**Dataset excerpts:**
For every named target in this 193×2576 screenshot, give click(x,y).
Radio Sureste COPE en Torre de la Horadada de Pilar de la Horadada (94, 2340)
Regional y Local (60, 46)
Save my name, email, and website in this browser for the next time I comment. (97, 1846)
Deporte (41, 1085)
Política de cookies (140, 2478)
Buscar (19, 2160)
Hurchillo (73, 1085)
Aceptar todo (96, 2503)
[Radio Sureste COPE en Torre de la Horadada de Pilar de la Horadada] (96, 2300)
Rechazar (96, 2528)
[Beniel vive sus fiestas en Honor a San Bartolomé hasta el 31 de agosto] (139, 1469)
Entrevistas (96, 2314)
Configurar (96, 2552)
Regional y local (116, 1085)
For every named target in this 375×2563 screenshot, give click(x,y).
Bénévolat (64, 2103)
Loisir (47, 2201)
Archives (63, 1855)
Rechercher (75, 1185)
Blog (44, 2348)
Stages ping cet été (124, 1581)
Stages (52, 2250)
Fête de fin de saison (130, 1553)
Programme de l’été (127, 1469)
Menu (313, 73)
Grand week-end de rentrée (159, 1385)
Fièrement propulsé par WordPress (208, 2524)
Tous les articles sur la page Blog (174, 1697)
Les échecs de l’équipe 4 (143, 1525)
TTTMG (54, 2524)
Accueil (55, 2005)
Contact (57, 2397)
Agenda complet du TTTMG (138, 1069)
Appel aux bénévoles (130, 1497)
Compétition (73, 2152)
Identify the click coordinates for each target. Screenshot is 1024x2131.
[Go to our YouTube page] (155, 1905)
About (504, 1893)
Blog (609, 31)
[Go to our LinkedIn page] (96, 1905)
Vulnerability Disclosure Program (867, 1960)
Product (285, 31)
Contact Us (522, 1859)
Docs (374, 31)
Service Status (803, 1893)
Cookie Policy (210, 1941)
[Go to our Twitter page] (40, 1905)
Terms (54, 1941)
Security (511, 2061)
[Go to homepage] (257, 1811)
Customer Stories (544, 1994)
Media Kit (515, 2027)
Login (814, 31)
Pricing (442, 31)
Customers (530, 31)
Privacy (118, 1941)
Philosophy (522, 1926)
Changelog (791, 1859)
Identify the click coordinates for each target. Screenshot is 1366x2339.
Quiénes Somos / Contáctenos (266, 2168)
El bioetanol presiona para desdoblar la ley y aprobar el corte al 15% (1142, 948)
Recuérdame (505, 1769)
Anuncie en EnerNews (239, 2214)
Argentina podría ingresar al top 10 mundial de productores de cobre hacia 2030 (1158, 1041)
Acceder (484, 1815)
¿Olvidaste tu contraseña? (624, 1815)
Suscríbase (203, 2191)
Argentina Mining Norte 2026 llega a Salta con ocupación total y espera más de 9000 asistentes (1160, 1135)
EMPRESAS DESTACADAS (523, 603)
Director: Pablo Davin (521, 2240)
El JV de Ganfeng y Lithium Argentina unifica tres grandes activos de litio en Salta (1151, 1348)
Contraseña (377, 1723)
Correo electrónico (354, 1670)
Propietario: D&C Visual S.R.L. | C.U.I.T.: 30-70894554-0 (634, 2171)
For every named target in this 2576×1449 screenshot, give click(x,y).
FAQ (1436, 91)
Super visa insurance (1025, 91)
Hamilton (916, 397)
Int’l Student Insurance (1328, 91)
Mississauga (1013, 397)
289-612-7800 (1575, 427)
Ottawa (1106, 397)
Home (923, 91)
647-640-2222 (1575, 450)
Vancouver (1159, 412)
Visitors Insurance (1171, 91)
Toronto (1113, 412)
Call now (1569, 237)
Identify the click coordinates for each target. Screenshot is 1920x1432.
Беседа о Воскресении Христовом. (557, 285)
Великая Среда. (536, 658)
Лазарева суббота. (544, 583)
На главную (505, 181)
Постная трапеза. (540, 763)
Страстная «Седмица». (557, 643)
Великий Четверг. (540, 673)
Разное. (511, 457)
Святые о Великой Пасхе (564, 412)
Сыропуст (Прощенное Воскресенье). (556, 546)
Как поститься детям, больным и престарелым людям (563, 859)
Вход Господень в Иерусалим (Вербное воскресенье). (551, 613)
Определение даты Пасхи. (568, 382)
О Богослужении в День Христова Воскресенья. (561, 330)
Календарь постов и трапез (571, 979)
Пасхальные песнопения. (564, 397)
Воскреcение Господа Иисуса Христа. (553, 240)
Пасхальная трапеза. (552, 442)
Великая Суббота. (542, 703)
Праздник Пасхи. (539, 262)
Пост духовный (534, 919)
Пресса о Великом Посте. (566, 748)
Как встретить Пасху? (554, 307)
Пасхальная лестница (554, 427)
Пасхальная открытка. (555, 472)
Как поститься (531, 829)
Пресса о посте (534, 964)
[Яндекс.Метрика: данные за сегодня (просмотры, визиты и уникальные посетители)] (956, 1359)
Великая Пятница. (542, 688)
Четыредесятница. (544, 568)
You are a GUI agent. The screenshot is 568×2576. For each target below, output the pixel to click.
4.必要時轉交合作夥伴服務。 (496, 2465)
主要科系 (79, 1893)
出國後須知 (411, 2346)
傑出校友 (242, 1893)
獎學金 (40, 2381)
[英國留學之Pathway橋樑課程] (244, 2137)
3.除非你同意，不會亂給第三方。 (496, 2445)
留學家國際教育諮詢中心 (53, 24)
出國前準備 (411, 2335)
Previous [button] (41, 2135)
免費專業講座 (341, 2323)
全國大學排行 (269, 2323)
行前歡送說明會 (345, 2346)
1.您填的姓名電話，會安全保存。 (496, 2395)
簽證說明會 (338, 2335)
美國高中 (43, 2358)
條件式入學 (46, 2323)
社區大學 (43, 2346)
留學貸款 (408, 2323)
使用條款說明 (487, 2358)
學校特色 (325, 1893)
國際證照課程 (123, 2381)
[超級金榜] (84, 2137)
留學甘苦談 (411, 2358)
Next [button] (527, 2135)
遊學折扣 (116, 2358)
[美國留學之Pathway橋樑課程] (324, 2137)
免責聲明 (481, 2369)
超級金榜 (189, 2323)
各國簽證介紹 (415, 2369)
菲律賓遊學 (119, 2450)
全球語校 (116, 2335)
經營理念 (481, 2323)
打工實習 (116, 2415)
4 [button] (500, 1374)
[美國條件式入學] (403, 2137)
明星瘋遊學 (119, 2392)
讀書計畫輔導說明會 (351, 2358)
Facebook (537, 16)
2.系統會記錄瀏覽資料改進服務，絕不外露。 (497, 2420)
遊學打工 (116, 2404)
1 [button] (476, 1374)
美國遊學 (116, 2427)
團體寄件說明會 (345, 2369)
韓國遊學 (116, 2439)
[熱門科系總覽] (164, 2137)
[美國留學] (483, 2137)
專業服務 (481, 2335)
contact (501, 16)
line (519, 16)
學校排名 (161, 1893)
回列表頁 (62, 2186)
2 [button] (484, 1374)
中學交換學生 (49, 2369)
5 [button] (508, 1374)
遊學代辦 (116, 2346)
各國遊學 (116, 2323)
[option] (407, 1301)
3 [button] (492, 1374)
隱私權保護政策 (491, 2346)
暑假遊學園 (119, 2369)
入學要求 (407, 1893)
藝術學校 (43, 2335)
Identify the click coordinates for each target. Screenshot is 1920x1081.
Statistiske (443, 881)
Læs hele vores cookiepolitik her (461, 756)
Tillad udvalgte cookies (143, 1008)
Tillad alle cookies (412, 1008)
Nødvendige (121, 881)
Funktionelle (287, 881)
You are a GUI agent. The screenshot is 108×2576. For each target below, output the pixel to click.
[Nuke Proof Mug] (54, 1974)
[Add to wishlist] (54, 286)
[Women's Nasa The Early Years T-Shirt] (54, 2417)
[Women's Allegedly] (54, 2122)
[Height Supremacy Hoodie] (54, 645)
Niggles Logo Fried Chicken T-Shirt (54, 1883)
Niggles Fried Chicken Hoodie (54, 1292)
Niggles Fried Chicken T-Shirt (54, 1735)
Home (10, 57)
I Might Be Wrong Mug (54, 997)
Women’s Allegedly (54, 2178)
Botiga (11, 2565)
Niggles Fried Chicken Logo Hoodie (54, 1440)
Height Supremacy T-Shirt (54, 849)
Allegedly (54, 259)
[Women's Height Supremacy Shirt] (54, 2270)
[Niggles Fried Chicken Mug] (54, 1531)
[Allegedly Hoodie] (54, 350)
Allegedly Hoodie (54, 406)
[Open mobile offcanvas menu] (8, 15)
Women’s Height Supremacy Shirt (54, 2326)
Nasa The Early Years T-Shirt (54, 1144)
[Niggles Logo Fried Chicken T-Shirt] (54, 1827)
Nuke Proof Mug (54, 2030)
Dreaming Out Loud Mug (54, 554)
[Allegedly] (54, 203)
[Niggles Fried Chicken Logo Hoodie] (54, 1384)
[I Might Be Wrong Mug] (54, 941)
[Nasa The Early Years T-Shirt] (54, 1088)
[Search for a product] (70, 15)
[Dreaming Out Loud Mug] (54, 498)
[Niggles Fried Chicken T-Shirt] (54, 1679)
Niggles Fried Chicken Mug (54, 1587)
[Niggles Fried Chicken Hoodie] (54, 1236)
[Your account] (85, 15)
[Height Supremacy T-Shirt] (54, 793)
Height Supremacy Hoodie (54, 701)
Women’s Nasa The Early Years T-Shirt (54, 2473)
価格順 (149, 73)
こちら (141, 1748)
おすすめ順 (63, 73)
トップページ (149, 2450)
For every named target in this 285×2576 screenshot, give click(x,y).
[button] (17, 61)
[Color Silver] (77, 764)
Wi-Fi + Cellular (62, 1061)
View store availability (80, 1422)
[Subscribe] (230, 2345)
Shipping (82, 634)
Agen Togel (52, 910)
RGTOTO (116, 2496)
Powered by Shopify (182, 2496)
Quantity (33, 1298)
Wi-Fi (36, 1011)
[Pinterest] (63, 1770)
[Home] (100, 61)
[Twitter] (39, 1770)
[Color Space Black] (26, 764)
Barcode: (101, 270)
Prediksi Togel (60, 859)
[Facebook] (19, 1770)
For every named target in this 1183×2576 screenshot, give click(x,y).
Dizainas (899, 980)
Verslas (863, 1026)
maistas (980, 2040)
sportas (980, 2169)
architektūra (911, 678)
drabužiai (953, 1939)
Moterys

**WORK ITEM:** Without changing anything, quote the lines from the top of the data to the line that contains "Rechazar (96, 2528)", including that line.

**FINISHED TASK:**
For every named target in this 193×2576 screenshot, give click(x,y).
Radio Sureste COPE en Torre de la Horadada de Pilar de la Horadada (94, 2340)
Regional y Local (60, 46)
Save my name, email, and website in this browser for the next time I comment. (97, 1846)
Deporte (41, 1085)
Política de cookies (140, 2478)
Buscar (19, 2160)
Hurchillo (73, 1085)
Aceptar todo (96, 2503)
[Radio Sureste COPE en Torre de la Horadada de Pilar de la Horadada] (96, 2300)
Rechazar (96, 2528)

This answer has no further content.